Working data:
....................
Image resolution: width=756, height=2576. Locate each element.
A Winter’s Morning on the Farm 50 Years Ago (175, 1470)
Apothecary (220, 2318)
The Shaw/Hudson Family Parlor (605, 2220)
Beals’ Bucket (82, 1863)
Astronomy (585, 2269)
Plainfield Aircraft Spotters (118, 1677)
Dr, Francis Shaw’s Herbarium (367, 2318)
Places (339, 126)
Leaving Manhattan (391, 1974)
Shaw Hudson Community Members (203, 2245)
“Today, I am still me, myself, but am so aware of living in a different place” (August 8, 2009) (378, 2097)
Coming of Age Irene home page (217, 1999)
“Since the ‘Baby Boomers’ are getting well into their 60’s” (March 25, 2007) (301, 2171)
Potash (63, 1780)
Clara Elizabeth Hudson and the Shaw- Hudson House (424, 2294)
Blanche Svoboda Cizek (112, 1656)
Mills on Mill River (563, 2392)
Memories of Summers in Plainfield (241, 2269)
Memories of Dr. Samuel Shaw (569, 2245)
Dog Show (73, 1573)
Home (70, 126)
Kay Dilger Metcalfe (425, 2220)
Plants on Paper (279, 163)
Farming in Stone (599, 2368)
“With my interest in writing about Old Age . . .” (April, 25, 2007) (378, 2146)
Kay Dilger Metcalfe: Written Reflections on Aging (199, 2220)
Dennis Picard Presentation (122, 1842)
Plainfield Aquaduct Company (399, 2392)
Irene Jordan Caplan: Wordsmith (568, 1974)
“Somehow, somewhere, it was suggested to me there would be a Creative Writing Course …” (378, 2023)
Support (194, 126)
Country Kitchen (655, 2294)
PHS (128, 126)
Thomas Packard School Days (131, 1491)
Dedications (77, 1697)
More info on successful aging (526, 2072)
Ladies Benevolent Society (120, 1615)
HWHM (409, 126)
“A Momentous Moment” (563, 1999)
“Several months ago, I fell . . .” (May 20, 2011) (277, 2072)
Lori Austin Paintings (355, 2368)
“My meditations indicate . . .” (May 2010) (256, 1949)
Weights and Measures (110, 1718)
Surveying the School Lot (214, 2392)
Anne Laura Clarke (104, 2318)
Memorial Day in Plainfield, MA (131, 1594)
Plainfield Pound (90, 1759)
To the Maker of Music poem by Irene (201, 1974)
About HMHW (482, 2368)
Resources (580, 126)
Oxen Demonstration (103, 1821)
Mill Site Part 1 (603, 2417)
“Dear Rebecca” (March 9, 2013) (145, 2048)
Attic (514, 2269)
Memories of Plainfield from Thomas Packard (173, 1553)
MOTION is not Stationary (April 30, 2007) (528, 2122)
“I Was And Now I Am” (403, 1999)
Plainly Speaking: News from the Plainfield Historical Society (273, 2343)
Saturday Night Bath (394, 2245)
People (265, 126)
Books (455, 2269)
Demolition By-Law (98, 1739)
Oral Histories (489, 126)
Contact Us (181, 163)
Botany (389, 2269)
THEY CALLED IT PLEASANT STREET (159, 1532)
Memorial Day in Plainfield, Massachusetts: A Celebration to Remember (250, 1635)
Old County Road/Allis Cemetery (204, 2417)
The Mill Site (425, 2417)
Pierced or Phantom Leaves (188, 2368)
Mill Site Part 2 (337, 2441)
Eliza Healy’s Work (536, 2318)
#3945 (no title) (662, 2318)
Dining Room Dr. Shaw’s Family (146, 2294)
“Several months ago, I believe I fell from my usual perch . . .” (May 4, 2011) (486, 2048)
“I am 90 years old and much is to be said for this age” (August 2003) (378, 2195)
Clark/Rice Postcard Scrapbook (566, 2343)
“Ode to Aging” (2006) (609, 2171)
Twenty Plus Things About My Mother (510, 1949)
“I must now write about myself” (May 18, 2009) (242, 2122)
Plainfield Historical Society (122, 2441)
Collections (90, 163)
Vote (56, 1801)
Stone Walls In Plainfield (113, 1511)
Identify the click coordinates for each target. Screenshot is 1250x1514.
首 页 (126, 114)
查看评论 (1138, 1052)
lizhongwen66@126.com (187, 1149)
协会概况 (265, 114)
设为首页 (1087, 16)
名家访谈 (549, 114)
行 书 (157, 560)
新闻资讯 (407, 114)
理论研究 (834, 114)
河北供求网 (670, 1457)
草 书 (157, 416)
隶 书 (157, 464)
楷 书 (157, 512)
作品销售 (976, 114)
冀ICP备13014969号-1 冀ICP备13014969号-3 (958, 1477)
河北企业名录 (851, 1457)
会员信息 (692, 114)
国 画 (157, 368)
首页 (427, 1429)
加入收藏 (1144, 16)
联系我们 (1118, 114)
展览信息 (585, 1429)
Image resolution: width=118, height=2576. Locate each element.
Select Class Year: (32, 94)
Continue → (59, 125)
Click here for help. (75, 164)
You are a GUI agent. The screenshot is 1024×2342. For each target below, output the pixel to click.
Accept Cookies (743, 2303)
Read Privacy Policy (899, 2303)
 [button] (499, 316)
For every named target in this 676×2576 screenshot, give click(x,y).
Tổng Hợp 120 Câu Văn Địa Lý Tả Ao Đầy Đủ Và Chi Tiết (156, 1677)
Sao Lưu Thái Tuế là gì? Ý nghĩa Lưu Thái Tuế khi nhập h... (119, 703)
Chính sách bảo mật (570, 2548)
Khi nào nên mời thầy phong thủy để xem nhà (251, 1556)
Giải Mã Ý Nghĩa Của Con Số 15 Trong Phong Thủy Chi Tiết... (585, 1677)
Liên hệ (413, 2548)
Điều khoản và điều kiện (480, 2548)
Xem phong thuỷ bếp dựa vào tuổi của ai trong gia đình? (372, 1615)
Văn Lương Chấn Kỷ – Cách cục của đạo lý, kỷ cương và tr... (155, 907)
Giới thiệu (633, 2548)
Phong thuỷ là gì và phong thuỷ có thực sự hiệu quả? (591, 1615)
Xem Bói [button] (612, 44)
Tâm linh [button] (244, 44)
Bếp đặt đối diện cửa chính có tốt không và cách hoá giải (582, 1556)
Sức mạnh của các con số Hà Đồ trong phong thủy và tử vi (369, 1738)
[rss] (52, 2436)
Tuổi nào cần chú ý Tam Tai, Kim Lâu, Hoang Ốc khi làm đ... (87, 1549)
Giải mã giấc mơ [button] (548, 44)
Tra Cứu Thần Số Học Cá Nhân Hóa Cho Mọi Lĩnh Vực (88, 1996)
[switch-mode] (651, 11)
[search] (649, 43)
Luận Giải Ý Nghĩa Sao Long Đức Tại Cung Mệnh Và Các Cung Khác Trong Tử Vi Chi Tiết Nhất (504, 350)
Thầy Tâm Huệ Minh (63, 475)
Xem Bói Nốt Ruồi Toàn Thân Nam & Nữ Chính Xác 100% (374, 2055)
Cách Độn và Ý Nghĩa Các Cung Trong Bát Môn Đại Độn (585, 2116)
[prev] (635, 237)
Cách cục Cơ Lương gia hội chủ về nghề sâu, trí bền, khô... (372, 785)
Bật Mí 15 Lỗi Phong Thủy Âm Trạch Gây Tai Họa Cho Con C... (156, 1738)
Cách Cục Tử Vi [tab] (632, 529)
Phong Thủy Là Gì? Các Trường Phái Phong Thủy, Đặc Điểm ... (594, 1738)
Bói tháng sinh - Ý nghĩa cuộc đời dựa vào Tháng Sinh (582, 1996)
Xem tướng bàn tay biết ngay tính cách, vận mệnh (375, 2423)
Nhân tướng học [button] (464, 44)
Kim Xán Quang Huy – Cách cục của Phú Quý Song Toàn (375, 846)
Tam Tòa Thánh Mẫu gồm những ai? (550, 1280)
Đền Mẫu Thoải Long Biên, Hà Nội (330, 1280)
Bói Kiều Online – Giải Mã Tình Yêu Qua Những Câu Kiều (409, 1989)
....................
What you should do: Rewrite all the lines above as a JSON list of strings, one string for each line, and leave out any blank lines.

Answer below:
[
  "Image resolution: width=756, height=2576. Locate each element.",
  "A Winter’s Morning on the Farm 50 Years Ago (175, 1470)",
  "Apothecary (220, 2318)",
  "The Shaw/Hudson Family Parlor (605, 2220)",
  "Beals’ Bucket (82, 1863)",
  "Astronomy (585, 2269)",
  "Plainfield Aircraft Spotters (118, 1677)",
  "Dr, Francis Shaw’s Herbarium (367, 2318)",
  "Places (339, 126)",
  "Leaving Manhattan (391, 1974)",
  "Shaw Hudson Community Members (203, 2245)",
  "“Today, I am still me, myself, but am so aware of living in a different place” (August 8, 2009) (378, 2097)",
  "Coming of Age Irene home page (217, 1999)",
  "“Since the ‘Baby Boomers’ are getting well into their 60’s” (March 25, 2007) (301, 2171)",
  "Potash (63, 1780)",
  "Clara Elizabeth Hudson and the Shaw- Hudson House (424, 2294)",
  "Blanche Svoboda Cizek (112, 1656)",
  "Mills on Mill River (563, 2392)",
  "Memories of Summers in Plainfield (241, 2269)",
  "Memories of Dr. Samuel Shaw (569, 2245)",
  "Dog Show (73, 1573)",
  "Home (70, 126)",
  "Kay Dilger Metcalfe (425, 2220)",
  "Plants on Paper (279, 163)",
  "Farming in Stone (599, 2368)",
  "“With my interest in writing about Old Age . . .” (April, 25, 2007) (378, 2146)",
  "Kay Dilger Metcalfe: Written Reflections on Aging (199, 2220)",
  "Dennis Picard Presentation (122, 1842)",
  "Plainfield Aquaduct Company (399, 2392)",
  "Irene Jordan Caplan: Wordsmith (568, 1974)",
  "“Somehow, somewhere, it was suggested to me there would be a Creative Writing Course …” (378, 2023)",
  "Support (194, 126)",
  "Country Kitchen (655, 2294)",
  "PHS (128, 126)",
  "Thomas Packard School Days (131, 1491)",
  "Dedications (77, 1697)",
  "More info on successful aging (526, 2072)",
  "Ladies Benevolent Society (120, 1615)",
  "HWHM (409, 126)",
  "“A Momentous Moment” (563, 1999)",
  "“Several months ago, I fell . . .” (May 20, 2011) (277, 2072)",
  "Lori Austin Paintings (355, 2368)",
  "“My meditations indicate . . .” (May 2010) (256, 1949)",
  "Weights and Measures (110, 1718)",
  "Surveying the School Lot (214, 2392)",
  "Anne Laura Clarke (104, 2318)",
  "Memorial Day in Plainfield, MA (131, 1594)",
  "Plainfield Pound (90, 1759)",
  "To the Maker of Music poem by Irene (201, 1974)",
  "About HMHW (482, 2368)",
  "Resources (580, 126)",
  "Oxen Demonstration (103, 1821)",
  "Mill Site Part 1 (603, 2417)",
  "“Dear Rebecca” (March 9, 2013) (145, 2048)",
  "Attic (514, 2269)",
  "Memories of Plainfield from Thomas Packard (173, 1553)",
  "MOTION is not Stationary (April 30, 2007) (528, 2122)",
  "“I Was And Now I Am” (403, 1999)",
  "Plainly Speaking: News from the Plainfield Historical Society (273, 2343)",
  "Saturday Night Bath (394, 2245)",
  "People (265, 126)",
  "Books (455, 2269)",
  "Demolition By-Law (98, 1739)",
  "Oral Histories (489, 126)",
  "Contact Us (181, 163)",
  "Botany (389, 2269)",
  "THEY CALLED IT PLEASANT STREET (159, 1532)",
  "Memorial Day in Plainfield, Massachusetts: A Celebration to Remember (250, 1635)",
  "Old County Road/Allis Cemetery (204, 2417)",
  "The Mill Site (425, 2417)",
  "Pierced or Phantom Leaves (188, 2368)",
  "Mill Site Part 2 (337, 2441)",
  "Eliza Healy’s Work (536, 2318)",
  "#3945 (no title) (662, 2318)",
  "Dining Room Dr. Shaw’s Family (146, 2294)",
  "“Several months ago, I believe I fell from my usual perch . . .” (May 4, 2011) (486, 2048)",
  "“I am 90 years old and much is to be said for this age” (August 2003) (378, 2195)",
  "Clark/Rice Postcard Scrapbook (566, 2343)",
  "“Ode to Aging” (2006) (609, 2171)",
  "Twenty Plus Things About My Mother (510, 1949)",
  "“I must now write about myself” (May 18, 2009) (242, 2122)",
  "Plainfield Historical Society (122, 2441)",
  "Collections (90, 163)",
  "Vote (56, 1801)",
  "Stone Walls In Plainfield (113, 1511)",
  "Identify the click coordinates for each target. Screenshot is 1250x1514.",
  "首 页 (126, 114)",
  "查看评论 (1138, 1052)",
  "lizhongwen66@126.com (187, 1149)",
  "协会概况 (265, 114)",
  "设为首页 (1087, 16)",
  "名家访谈 (549, 114)",
  "行 书 (157, 560)",
  "新闻资讯 (407, 114)",
  "理论研究 (834, 114)",
  "河北供求网 (670, 1457)",
  "草 书 (157, 416)",
  "隶 书 (157, 464)",
  "楷 书 (157, 512)",
  "作品销售 (976, 114)",
  "冀ICP备13014969号-1 冀ICP备13014969号-3 (958, 1477)",
  "河北企业名录 (851, 1457)",
  "会员信息 (692, 114)",
  "国 画 (157, 368)",
  "首页 (427, 1429)",
  "加入收藏 (1144, 16)",
  "联系我们 (1118, 114)",
  "展览信息 (585, 1429)",
  "Image resolution: width=118, height=2576. Locate each element.",
  "Select Class Year: (32, 94)",
  "Continue → (59, 125)",
  "Click here for help. (75, 164)",
  "You are a GUI agent. The screenshot is 1024×2342. For each target below, output the pixel to click.",
  "Accept Cookies (743, 2303)",
  "Read Privacy Policy (899, 2303)",
  " [button] (499, 316)",
  "For every named target in this 676×2576 screenshot, give click(x,y).",
  "Tổng Hợp 120 Câu Văn Địa Lý Tả Ao Đầy Đủ Và Chi Tiết (156, 1677)",
  "Sao Lưu Thái Tuế là gì? Ý nghĩa Lưu Thái Tuế khi nhập h... (119, 703)",
  "Chính sách bảo mật (570, 2548)",
  "Khi nào nên mời thầy phong thủy để xem nhà (251, 1556)",
  "Giải Mã Ý Nghĩa Của Con Số 15 Trong Phong Thủy Chi Tiết... (585, 1677)",
  "Liên hệ (413, 2548)",
  "Điều khoản và điều kiện (480, 2548)",
  "Xem phong thuỷ bếp dựa vào tuổi của ai trong gia đình? (372, 1615)",
  "Văn Lương Chấn Kỷ – Cách cục của đạo lý, kỷ cương và tr... (155, 907)",
  "Giới thiệu (633, 2548)",
  "Phong thuỷ là gì và phong thuỷ có thực sự hiệu quả? (591, 1615)",
  "Xem Bói [button] (612, 44)",
  "Tâm linh [button] (244, 44)",
  "Bếp đặt đối diện cửa chính có tốt không và cách hoá giải (582, 1556)",
  "Sức mạnh của các con số Hà Đồ trong phong thủy và tử vi (369, 1738)",
  "[rss] (52, 2436)",
  "Tuổi nào cần chú ý Tam Tai, Kim Lâu, Hoang Ốc khi làm đ... (87, 1549)",
  "Giải mã giấc mơ [button] (548, 44)",
  "Tra Cứu Thần Số Học Cá Nhân Hóa Cho Mọi Lĩnh Vực (88, 1996)",
  "[switch-mode] (651, 11)",
  "[search] (649, 43)",
  "Luận Giải Ý Nghĩa Sao Long Đức Tại Cung Mệnh Và Các Cung Khác Trong Tử Vi Chi Tiết Nhất (504, 350)",
  "Thầy Tâm Huệ Minh (63, 475)",
  "Xem Bói Nốt Ruồi Toàn Thân Nam & Nữ Chính Xác 100% (374, 2055)",
  "Cách Độn và Ý Nghĩa Các Cung Trong Bát Môn Đại Độn (585, 2116)",
  "[prev] (635, 237)",
  "Cách cục Cơ Lương gia hội chủ về nghề sâu, trí bền, khô... (372, 785)",
  "Bật Mí 15 Lỗi Phong Thủy Âm Trạch Gây Tai Họa Cho Con C... (156, 1738)",
  "Cách Cục Tử Vi [tab] (632, 529)",
  "Phong Thủy Là Gì? Các Trường Phái Phong Thủy, Đặc Điểm ... (594, 1738)",
  "Bói tháng sinh - Ý nghĩa cuộc đời dựa vào Tháng Sinh (582, 1996)",
  "Xem tướng bàn tay biết ngay tính cách, vận mệnh (375, 2423)",
  "Nhân tướng học [button] (464, 44)",
  "Kim Xán Quang Huy – Cách cục của Phú Quý Song Toàn (375, 846)",
  "Tam Tòa Thánh Mẫu gồm những ai? (550, 1280)",
  "Đền Mẫu Thoải Long Biên, Hà Nội (330, 1280)",
  "Bói Kiều Online – Giải Mã Tình Yêu Qua Những Câu Kiều (409, 1989)"
]